As an American, I suppose I should thank the Norwegians for awarding the Nobel Peace Prize to my president.

And as an observer of the political process, I do thank them for making conservatives go so entertainingly berserk.

But as a parent, I can't help thinking this weirdly premature honor undercuts some of the basic lessons that responsible adults try to teach their offspring.

Life is not a popularity contest, we tell them as they're growing up. And when they don't follow through on something, we say: You don't get points for good intentions; you have to act on them.

OK, so we lie on the first one. Life really is a popularity contest in many ways, but sometimes the contest rewards too many of the wrong things (like personality over ability or money over character) and we don't want them buying into that social construct. Unless, of course, we were popular ourselves, which I know for a fact I was not because an eighth-grade teacher told me so.

Now, it turns out we've been lying on the second point, too. Apparently, it is possible to get points for good intentions if you're popular. In fact, the road to Oslo is paved with them.

This is not a slap at Barack Obama, who never sought the prize and said straight out that he didn't feel he deserved it compared to others who have worked longer and accomplished more in the quest for peace (whatever "peace" means to a body that once gave the prize to Henry Kissinger but ignored Mohandas Gandhi).

But I still wish the president had declined the honor, which made the Nobel committee look like an over-eager suitor.

"It's not that I don't love the award, but I'm not in love with it," he could have said. "I'm flattered by the attention, but I'm just not ready for a lifetime commitment. I need some time to get out there and make my mark. Let's see how it goes and talk about it again in a few years. I hope we can still be friends."

That would have cleared the way for a worthier recipient and his/her cause to get some world-wide attention. Someone, for example, like Dr. Izzeldin al-Aish, a Palestinian obstetrician, public health expert and longtime peace activist who continues to promote joint Israeli-Palestinian projects even after his three daughters and a niece were killed in their Gaza home by an Israeli shell in January. Or Judea Pearl, the Israeli-born father of slain Wall Street Journal reporter Danny Pearl, who founded the Daniel Pearl Dialogue for Muslim-Jewish Understanding after his son was beheaded by al-Qaida terrorists in Karachi, Pakistan.

Declining the prize also would have been a great lesson for the president's daughters -- and the Obamas seem like terrific parents -- on the difference between intention and achievement.

But he didn't -- and in all fairness, not many would have. Now there's no going back.

The announcement not only brought predictable outrage from the right, which sees the president as the anti-Christ in a suit. It also prompted snarky remarks from the left, which wants a leader loaded for bear but seems to think the president is carrying a pop gun instead. Even the folks in the middle had trouble figuring this one out.

The committee seems to be rewarding Mr. Obama essentially for not being his predecessor, which is a measure of how far the country's stature dropped under George W. Bush.
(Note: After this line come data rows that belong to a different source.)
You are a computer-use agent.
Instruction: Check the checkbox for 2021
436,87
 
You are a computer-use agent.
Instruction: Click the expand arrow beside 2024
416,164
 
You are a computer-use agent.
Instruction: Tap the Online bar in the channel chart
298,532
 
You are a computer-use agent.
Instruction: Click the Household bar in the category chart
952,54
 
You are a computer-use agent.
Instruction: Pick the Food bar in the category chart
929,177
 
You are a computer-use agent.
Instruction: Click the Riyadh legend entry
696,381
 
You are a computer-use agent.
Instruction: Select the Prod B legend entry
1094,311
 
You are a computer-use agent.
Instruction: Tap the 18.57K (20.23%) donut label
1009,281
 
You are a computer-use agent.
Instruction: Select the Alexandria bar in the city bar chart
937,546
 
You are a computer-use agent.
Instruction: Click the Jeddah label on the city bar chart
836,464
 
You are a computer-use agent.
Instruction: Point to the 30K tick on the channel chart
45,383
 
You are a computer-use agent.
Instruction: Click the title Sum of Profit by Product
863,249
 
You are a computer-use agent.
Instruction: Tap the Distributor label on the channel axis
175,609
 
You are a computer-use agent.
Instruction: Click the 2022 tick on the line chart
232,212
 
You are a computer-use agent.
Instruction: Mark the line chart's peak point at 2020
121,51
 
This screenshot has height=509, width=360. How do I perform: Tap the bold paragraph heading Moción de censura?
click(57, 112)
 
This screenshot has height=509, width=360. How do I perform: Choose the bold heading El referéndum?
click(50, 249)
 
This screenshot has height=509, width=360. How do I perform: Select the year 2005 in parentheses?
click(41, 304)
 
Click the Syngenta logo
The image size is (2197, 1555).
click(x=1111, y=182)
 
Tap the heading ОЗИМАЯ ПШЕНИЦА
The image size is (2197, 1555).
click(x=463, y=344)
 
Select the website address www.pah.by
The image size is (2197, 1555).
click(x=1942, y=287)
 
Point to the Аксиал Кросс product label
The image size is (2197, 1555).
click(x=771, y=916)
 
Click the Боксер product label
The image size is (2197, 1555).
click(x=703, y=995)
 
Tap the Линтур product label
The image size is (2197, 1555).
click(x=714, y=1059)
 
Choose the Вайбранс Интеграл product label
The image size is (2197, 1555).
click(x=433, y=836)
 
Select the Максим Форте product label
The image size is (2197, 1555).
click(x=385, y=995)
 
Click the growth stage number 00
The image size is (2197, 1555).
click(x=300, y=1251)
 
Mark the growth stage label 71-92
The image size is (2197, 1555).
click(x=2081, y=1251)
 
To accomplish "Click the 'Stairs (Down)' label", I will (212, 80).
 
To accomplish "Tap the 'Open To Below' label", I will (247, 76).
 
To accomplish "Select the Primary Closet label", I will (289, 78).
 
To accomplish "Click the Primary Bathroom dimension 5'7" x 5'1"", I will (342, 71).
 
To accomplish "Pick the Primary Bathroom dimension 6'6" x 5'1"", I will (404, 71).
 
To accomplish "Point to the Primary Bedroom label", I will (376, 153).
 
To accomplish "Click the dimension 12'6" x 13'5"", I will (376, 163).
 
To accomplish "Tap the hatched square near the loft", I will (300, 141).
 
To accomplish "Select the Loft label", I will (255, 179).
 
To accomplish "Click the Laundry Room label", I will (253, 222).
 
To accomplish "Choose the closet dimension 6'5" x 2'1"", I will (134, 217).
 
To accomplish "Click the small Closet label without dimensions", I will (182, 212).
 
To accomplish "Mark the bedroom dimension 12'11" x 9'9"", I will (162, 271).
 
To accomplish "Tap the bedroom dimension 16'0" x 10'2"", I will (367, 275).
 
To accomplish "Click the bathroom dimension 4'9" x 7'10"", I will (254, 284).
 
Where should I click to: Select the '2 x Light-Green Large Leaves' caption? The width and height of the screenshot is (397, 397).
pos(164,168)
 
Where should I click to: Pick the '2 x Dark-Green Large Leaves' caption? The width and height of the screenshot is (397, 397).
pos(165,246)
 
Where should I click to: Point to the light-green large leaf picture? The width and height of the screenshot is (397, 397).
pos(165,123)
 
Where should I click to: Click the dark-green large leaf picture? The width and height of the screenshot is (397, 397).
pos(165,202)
Plus, this choice gave the Norwegians a chance to vote for Mr. Obama since they weren't allowed to in last year's U.S. presidential election.

They must have thought the gold medal would help him by raising his status on the world stage. But they didn't do him any favors on the home front by jumping the gun.

In case they hadn't noticed, the administration is neck deep in negotiations over health-care reform. A lot of people think the president has been too timid on the public option and too deferential to an opposition that would rather slit its own throat than help him pass a key initiative. The last thing they want is more peace-seeking with Republicans who've sworn to block him at every turn.

Then there's the other Big Muddy that Mr. Obama's administration inherited, in the form of two wars with no peace on the horizon, while the nation's spread sheet looks like a Jackson Pollock painting.

Mr. Obama didn't make this mess, but it's his mess now. He also didn't need the distraction of a precipitous prize being used against him through no fault of his own.

It would be great for the country and for him if his efforts bear fruit and he winds up deserving the Nobel Peace Prize. Meanwhile, as an American and a parent, prize or no prize, I have to say I'd rather have a president working hard on good intentions than on bad ones.